The cookie color parameters and cookies appearance are shown in Table 4 and Figure 2, respectively. The cookie color became darker (lower L^* values), more green (lower a values) and less yellow (lower b^* values) with increasing levels of the untreated and cellulase-treated ASP. At the same proportion of both types of ASP in the flour blend, there were no differences in ΔE between the cookies with the cellulase-treated and untreated ASP except for the cookies incorporated with 25 and 30% (w/w); cookies with the cellulase-treated ASP had lower ΔE values than their counterparts with the untreated ASP. In general, the incorporation of higher-fiber ingredients usually causes a darker color of bakery products [Bolek, 2020]. Moreover, the natural pigment of ASP could contribute to the darkening of fortified cookies [Marques et al., 2015]. The Maillard reaction occurring between reducing sugars and amino acids, and caramelization of sugars might also be responsible for cookie color darkening [Žilić et al., 2021].

Figure 2

Appearance of cookies from wheat flour (control) and cookies from blends of wheat flour with different proportions (10, 15, 20, 25 and 30%, w/w) of untreated acerola seed powder (AS10, AS15, AS20, AS25 and AS30, respectively) and cellulase-treated acerola seed powder (CAS10, CAS15, CAS20, and CAS30, respectively).

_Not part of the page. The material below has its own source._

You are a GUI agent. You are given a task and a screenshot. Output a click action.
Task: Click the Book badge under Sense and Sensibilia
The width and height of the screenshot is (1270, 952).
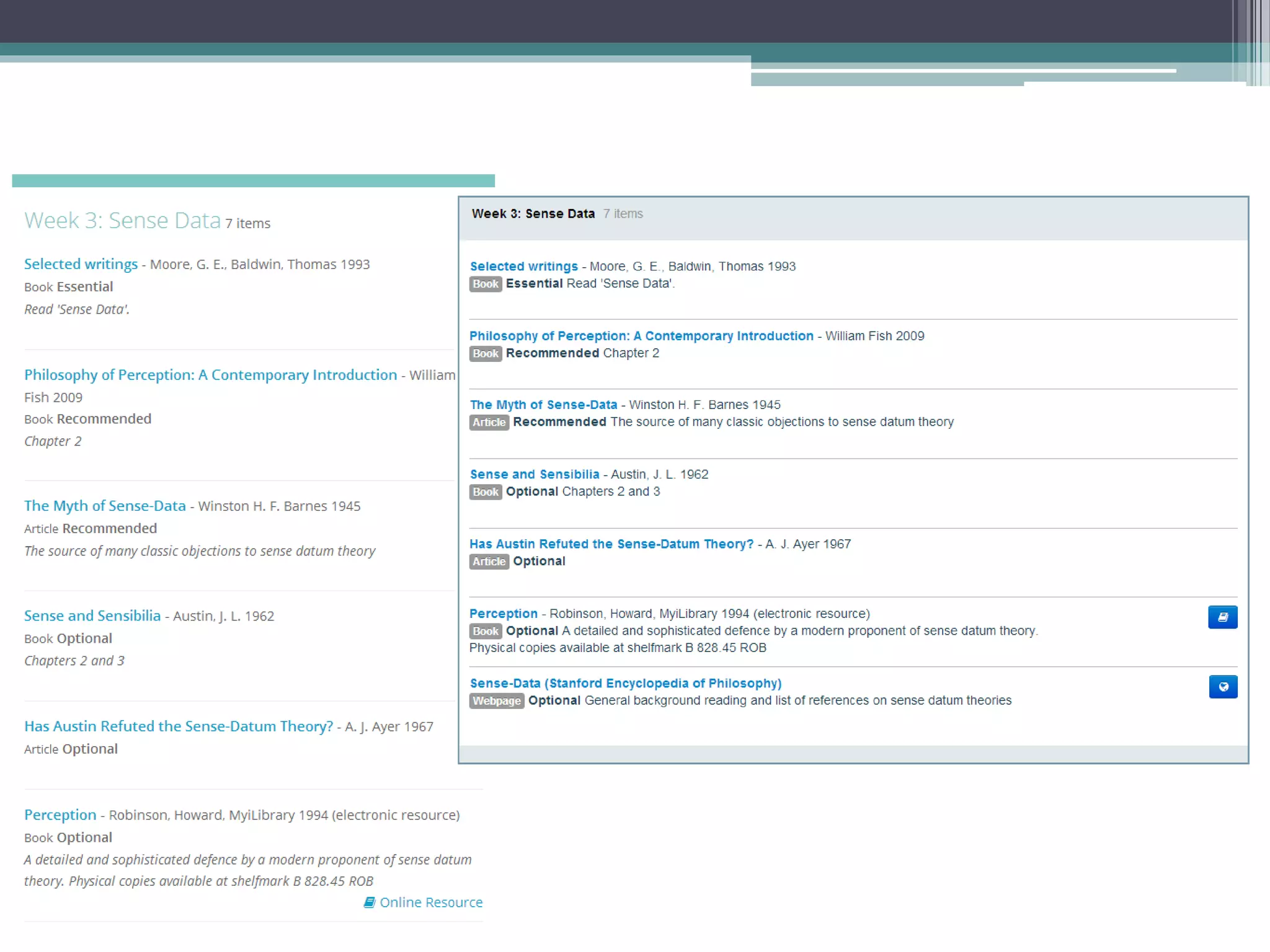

The overall acceptability of the cookies fortified with different levels of both ASP types was significantly (p<0.05) higher than of the control cookies excluding the AS20, AS30 and CAS30 samples (Table 3). The previous study revealed that cereal bars with the addition of acerola seed flour were more preferred than the bars without the additive, because of the higher scores received for texture, flavor, overall appearance, and purchase intention [Marques et al., 2015]. However, the overall acceptability declined at high addition ratios (Table 4). The overall acceptability of the cookies was reduced as the fortified levels were 25% (w/w) or higher for the AS samples and 30% (w/w) for the CAS samples. The reduction in the sensory score of the cookies was due to the increased hardness, as the soft and crumbly texture is the most desirable characteristics of cookies [Lara et al., 2011].